The CHEMISORPTION key will include chemisorption corrections for all atoms that have chemisorption parameters within a given cutoff radius. By default, the DIM/QM force field does not included chemisorption corrections.

`COORDPAR atomtype e0 e1 r0 r1 CNmax Rmax Rmin`

The COORDPAR key allows the user to add additional coordination dependent parameter for a selected element type. atomtype specifies the element type (i.e., Ag for silver) for the given parameter set. e0, e1, r0, and r1 are the coordination dependent Lennard-Jones parameters; see Ref. 1) for more details. The coordination numbers of the DIM atoms are computed as an effective coordination number. This scheme requires a maximum and minimum cutoff distances, Rmax and Rmin respectively, and a maximum coordination number, CNmax. All parameters need to be in atomic units.

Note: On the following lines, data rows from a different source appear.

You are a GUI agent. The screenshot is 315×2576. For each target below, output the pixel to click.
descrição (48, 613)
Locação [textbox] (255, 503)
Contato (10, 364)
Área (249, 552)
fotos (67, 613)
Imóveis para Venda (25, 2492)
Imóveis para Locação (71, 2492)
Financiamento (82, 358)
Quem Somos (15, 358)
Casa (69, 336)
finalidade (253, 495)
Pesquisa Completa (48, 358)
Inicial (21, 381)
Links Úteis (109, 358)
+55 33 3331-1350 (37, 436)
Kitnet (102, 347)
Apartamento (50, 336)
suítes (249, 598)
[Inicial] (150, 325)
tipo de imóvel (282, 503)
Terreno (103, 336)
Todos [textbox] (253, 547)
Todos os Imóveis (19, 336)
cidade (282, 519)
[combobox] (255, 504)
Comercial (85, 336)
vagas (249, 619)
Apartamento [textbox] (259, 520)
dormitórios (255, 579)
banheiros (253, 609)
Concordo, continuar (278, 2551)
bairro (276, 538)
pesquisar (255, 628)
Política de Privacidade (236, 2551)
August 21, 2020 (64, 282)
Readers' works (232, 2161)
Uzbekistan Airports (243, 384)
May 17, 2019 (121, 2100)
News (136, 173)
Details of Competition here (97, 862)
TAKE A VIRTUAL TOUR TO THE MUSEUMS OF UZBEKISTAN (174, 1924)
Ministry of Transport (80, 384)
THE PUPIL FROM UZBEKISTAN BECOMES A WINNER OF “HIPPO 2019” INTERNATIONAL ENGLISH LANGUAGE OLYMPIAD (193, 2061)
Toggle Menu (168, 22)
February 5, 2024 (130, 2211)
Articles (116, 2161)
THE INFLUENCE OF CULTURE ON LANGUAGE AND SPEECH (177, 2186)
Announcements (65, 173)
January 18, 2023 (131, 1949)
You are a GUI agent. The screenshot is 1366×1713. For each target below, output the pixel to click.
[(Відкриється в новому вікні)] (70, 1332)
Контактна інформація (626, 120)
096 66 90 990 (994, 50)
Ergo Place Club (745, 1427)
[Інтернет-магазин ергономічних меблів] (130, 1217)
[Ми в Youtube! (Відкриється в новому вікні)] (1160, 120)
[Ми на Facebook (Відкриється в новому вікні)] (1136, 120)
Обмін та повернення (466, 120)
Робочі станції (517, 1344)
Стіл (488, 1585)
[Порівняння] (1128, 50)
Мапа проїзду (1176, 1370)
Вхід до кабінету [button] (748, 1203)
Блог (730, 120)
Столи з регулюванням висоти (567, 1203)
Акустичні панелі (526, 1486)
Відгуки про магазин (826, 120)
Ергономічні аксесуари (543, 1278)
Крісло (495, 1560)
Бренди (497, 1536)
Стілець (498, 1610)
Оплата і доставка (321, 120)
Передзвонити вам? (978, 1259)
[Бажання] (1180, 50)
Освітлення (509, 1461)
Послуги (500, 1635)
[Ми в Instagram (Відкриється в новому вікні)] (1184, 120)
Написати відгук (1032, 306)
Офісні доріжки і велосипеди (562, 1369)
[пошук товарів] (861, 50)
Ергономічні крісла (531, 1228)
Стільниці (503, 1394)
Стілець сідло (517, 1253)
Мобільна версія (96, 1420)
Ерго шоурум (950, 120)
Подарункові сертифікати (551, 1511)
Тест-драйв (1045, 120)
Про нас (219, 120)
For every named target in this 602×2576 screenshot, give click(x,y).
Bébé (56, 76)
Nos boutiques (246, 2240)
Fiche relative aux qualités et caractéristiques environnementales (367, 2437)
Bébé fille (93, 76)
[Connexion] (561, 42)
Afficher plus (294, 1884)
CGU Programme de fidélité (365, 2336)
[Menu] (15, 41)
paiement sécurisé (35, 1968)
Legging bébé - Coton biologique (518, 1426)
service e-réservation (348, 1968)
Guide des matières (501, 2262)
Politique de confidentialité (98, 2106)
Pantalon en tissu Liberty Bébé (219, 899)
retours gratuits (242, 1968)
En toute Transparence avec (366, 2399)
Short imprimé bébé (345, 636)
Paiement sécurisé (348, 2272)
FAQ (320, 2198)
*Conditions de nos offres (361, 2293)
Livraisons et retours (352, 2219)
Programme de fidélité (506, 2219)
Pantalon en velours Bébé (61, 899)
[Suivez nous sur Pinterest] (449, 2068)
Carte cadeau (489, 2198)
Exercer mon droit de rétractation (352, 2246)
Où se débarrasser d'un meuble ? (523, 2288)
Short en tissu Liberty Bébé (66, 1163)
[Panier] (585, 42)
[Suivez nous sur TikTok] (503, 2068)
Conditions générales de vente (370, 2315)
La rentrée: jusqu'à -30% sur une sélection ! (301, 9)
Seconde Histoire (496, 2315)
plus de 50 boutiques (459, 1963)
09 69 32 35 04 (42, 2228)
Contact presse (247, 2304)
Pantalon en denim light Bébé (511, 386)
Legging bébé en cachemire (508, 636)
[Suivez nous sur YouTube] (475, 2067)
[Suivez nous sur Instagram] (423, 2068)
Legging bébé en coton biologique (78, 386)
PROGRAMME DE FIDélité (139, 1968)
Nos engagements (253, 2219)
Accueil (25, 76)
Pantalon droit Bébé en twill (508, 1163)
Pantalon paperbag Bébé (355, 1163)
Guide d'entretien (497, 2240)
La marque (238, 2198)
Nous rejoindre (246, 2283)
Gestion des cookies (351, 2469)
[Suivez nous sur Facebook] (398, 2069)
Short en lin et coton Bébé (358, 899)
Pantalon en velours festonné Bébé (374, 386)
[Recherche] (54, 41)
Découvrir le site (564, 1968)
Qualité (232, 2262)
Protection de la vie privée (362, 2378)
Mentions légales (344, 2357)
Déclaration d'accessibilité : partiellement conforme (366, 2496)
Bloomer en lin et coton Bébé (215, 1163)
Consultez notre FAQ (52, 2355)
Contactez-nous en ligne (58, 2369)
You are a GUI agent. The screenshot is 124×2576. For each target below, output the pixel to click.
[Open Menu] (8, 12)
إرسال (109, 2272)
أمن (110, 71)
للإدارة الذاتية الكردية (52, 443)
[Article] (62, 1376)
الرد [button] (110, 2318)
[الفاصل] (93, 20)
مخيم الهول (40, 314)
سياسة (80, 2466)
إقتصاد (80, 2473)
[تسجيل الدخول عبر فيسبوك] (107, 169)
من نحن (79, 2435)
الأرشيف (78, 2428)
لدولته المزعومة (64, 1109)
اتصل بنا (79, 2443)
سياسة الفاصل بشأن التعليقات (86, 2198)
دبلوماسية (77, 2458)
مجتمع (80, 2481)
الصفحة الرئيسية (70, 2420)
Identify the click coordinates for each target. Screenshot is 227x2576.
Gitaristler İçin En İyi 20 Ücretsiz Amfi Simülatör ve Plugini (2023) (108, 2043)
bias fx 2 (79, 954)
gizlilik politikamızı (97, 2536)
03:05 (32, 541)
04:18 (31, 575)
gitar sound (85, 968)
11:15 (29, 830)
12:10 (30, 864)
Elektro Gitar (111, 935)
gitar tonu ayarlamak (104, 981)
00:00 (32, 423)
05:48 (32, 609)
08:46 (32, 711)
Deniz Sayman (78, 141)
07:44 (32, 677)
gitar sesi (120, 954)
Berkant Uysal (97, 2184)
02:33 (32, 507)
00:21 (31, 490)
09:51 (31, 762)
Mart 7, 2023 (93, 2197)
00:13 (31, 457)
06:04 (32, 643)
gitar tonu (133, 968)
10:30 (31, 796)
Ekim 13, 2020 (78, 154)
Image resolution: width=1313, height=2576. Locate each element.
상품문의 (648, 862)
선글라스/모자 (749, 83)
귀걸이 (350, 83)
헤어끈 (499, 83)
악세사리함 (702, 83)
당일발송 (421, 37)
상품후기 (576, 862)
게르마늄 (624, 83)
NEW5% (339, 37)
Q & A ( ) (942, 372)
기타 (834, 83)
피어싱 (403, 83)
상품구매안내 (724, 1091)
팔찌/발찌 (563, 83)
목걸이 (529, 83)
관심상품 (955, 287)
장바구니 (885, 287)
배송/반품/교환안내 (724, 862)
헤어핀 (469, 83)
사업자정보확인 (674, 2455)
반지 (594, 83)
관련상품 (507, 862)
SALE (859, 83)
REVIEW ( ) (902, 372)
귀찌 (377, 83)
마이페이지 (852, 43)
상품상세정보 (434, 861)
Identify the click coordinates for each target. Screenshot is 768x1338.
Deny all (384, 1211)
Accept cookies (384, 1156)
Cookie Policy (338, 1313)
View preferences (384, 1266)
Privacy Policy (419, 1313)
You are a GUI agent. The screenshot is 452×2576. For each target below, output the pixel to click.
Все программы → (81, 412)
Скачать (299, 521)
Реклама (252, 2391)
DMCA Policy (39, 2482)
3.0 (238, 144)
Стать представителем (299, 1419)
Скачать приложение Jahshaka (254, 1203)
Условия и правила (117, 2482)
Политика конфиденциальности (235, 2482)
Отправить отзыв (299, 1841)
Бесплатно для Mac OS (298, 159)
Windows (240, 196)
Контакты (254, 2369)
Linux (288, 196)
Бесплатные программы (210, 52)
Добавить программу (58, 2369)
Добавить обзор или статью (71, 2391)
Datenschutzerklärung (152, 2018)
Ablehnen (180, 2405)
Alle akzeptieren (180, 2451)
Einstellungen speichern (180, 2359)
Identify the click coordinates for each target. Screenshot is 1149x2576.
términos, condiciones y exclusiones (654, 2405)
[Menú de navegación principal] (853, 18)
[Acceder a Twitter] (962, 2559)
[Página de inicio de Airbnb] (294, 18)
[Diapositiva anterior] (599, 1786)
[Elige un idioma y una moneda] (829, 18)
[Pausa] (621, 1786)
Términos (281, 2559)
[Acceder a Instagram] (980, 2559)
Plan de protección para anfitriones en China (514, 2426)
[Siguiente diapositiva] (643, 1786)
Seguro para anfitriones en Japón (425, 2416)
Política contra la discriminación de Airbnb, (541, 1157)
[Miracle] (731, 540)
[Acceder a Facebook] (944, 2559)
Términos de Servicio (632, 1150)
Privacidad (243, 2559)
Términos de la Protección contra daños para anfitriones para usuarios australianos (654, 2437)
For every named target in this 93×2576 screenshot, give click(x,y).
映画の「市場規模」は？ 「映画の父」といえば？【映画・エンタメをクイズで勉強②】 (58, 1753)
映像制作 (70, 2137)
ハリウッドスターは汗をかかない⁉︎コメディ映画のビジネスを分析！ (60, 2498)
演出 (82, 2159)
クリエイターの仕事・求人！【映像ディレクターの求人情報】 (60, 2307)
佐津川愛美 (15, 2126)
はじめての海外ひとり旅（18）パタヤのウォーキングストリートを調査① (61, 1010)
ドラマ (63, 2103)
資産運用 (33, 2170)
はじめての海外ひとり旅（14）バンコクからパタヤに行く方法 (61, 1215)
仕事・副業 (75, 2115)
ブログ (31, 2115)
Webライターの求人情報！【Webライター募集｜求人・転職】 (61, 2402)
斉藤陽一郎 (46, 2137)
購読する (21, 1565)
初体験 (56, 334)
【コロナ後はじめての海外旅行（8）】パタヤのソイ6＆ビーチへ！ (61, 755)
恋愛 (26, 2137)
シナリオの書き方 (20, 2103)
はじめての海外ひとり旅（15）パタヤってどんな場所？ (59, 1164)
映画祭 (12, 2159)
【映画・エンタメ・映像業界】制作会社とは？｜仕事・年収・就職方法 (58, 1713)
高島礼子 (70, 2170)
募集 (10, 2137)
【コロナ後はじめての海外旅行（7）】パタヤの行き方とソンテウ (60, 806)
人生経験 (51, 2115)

`CHEMPAR atomtype e0 e1 r0 r1 CUTOFF`

The CHEMPAR key allows the user to add additional chemisorption dependent parameter for a selected element type. atomtype specifies the element type (i.e., N for nitrogen) for the given parameter set. e0, e1, r0, and r1 are the coordination dependent Lennard-Jones parameters; see Ref. 1) for more details. The code determines if there is a chemical bond by a cutoff distance parameter, CUTOFF. If the QM-DIM bond is within the cutoff, the code uses the chemisorption parameter; otherwise, the code uses the standard parameter set. All parameters need to be in atomic units.

`CHEMBOND qmindex dimindex`

The CHEMBOND key indicates that there will a chemisorption correction used for the bond between the specified QM and DIM atoms. The user may repeat the CHEMBOD key up to 50 times to specify up to 50 different chemical bonds for the force field. The qmindex is an integer based on the order of atoms in the ATOMS block; i.e. the fifth QM atom in the ATOMS block would have qmindex = 5. The dimindex is the same but corresponds to the DIM atom involved in the bond. This key should only be used when the CHEMISORPTION key is also specified. When using CHEMBOND, the cutoff distance parameter for chemisorption correction parameter key will be ignored. It is suggested to use CHEMBOND if the user is generating a potential energy surface with a chemisorbed QM system.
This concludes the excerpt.